Casus belli - 2
A mesure que les voyageurs redescendaient vers les terres, la neige se raréfiait et se transformait en une boue glacée qui souillait leur chausses jusqu’aux genoux. Le crépuscule de plus en plus tardif ne les obligeait plus à s’inquiéter de chercher refuge tôt après la repue de midi. Les jambes de Daniel s’étaient faites à l’effort régulier de la marche. Il se remémorait la façon dont il parcourait le pays lorsqu’il était encore un soldat au milieu d’un ost, envoyé rejoindre de lointaines guerres. Bien qu’il soit alors à cheval, il suivait le rythme lent de la cohorte et n’allait guère plus vite qu’à pied. La perspective de la bataille assombrissait son horizon. Dans quel état d’esprit différent il était alors ! La force du pèlerinage, il l’avait bien compris maintenant, ne résidait pas dans son arrivée au lieu sacré.
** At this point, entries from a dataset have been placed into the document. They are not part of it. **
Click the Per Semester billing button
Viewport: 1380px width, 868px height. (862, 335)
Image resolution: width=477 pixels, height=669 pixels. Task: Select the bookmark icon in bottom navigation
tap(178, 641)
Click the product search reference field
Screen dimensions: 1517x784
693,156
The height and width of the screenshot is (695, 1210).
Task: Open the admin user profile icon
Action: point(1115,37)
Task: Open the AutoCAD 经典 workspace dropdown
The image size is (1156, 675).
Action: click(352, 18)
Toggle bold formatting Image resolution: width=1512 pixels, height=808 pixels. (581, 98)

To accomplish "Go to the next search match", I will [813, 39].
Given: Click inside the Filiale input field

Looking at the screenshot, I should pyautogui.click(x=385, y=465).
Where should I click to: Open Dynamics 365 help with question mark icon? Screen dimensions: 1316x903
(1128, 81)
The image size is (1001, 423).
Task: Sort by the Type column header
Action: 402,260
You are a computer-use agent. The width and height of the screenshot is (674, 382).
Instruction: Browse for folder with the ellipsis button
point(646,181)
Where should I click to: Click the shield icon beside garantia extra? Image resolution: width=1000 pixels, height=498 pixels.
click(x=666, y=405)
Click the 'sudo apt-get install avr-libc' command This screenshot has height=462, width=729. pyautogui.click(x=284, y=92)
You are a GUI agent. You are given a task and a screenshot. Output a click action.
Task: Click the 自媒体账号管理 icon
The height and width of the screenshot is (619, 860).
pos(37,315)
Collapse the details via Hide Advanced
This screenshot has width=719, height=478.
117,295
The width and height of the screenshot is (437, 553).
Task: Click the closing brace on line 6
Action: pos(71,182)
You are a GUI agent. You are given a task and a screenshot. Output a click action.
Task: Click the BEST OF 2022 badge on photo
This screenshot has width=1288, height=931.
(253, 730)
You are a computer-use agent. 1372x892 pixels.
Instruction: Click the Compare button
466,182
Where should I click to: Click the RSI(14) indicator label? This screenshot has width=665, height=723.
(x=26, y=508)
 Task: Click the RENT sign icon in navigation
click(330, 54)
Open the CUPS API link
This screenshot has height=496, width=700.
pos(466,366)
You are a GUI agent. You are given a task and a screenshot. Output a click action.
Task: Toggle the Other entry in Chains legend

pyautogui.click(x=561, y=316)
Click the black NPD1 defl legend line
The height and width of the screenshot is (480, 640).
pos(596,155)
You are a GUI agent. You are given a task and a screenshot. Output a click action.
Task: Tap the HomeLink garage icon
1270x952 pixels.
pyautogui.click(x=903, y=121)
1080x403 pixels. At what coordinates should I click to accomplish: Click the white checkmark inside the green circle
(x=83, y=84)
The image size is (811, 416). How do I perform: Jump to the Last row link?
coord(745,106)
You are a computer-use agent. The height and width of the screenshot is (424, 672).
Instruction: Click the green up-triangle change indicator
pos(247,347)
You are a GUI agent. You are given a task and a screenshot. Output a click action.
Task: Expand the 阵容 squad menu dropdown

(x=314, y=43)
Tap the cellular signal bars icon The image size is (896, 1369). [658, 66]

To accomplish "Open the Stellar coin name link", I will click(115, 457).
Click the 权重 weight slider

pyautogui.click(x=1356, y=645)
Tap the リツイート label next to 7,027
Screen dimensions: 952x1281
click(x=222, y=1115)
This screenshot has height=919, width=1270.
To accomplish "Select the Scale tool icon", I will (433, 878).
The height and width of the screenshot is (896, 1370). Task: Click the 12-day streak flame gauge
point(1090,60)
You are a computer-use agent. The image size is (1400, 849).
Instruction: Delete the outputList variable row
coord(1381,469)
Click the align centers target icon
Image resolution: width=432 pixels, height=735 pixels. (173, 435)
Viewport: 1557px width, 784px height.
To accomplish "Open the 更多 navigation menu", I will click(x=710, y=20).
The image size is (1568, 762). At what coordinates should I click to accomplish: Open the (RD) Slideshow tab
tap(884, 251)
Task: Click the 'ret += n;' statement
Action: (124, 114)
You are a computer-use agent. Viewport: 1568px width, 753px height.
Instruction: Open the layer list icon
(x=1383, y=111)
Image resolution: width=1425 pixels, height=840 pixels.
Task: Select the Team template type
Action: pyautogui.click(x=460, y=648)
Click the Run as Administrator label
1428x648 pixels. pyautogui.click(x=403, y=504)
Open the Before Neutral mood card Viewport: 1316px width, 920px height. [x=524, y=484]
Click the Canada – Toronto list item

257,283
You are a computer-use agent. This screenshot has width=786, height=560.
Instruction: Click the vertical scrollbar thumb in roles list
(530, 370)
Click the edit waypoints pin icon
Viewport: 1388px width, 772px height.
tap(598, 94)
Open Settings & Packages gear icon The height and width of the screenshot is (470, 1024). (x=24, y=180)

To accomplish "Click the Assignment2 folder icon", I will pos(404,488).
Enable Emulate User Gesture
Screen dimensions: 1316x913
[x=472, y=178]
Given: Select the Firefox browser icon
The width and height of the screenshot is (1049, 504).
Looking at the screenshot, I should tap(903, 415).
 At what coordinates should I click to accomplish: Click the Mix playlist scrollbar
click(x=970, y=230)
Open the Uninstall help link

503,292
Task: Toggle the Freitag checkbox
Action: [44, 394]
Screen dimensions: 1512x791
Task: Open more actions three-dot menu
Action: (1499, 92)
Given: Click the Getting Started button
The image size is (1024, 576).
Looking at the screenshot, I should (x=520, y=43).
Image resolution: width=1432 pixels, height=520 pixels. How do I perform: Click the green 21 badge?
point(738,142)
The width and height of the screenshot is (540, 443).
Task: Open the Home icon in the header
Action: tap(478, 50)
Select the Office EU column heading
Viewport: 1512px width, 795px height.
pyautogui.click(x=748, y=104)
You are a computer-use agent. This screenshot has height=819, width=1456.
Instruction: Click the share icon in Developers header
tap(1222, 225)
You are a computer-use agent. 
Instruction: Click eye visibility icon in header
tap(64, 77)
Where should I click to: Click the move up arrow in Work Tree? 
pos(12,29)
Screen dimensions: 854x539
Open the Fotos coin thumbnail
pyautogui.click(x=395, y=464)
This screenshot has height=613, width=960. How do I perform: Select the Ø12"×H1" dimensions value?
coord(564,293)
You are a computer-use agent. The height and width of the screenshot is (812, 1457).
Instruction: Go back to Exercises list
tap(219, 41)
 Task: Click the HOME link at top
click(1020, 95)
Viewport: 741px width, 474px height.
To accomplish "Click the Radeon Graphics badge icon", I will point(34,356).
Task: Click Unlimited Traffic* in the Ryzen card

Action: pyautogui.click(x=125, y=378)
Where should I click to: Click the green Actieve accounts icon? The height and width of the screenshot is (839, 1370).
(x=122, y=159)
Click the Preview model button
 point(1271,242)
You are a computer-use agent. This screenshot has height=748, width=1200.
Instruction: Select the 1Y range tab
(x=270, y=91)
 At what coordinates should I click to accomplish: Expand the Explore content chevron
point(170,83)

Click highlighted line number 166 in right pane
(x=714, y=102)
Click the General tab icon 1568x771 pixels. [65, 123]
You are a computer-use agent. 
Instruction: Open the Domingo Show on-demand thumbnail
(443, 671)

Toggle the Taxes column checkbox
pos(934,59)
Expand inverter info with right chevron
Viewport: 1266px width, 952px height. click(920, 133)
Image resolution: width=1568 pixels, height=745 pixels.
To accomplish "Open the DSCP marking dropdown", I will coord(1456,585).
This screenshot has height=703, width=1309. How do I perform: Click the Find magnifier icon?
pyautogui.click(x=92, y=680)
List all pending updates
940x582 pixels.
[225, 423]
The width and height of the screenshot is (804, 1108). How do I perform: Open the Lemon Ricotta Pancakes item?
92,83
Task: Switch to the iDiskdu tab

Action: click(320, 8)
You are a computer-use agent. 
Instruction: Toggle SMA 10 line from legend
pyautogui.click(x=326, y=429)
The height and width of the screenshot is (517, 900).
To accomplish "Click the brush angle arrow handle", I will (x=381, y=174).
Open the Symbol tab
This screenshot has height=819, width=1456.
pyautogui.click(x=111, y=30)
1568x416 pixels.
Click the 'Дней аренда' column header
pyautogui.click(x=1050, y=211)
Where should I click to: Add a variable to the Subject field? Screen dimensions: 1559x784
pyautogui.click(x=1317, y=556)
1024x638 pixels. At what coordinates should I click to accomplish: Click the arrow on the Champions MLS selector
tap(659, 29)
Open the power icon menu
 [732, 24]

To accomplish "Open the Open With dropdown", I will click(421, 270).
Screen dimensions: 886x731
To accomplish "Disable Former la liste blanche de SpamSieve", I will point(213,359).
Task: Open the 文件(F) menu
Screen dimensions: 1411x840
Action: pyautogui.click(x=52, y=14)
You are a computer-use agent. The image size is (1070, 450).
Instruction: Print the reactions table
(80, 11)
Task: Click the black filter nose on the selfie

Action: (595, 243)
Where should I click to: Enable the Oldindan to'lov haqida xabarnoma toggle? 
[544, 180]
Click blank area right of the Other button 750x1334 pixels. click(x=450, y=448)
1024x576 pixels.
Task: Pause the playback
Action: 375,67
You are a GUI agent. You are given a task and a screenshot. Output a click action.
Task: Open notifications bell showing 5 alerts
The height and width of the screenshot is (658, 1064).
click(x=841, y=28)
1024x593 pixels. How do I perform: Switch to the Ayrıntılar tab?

C’était cet effort dans ses muscles, ces chants qui rythmaient leur pas, la façon même dont le chemin souillait leur vêture, qui constituaient le geste religieux. Sinon comment expliquer cet apaisement de son âme alors qu’ils étaient encore si loin de leur but ?
Il fut quelque peu désenchanté pourtant lorsqu’ils découvrirent que l’hôpital destiné à les héberger ce soir-là ne possédait nul feu pour se réchauffer.
– Ils vont nous apporter de l’eau pour nous décrasser, déclara Louis, mais ne vous attendez pas à ce qu’elle ait été attiédie.
Ils s’emmitouflèrent dans leurs couvertures et se serrèrent les uns contre les autres. La lumière qui passait à travers les vitraux gris s’anémiait par degré. Amelina et Léon se montraient la collection de cailloux étranges qu’ils avaient récupérés sur le chemin et menaient d’âpres négociations d’échange. Daniel se sentait fourbu et l’humidité de ses chausses le faisait frissonner.
– Tu as froid, remarqua Bérengère. Viens plus près.
Gaétan eut un ricanement silencieux et chuchota quelque chose à l’oreille de son frère. Daniel s’efforça de les ignorer tout en obtempérant à sa compagne de route. Il n’était pas naïf au point de mésestimer l’attention dont il était l’objet ; Bérengère, en retour, lui plaisait fort. C’était une femme de forte charnure, tout à la fois grasse et costaude ; son caractère était à l’avenant, robuste dans l’épreuve, attentionné lors du repos. Mais Daniel était troublé de savoir quelle suite donner à ses avances. Elle ne connaissait rien de lui et il ne pouvait guère se révéler à elle. Que construire avec une femme dans cette situation ?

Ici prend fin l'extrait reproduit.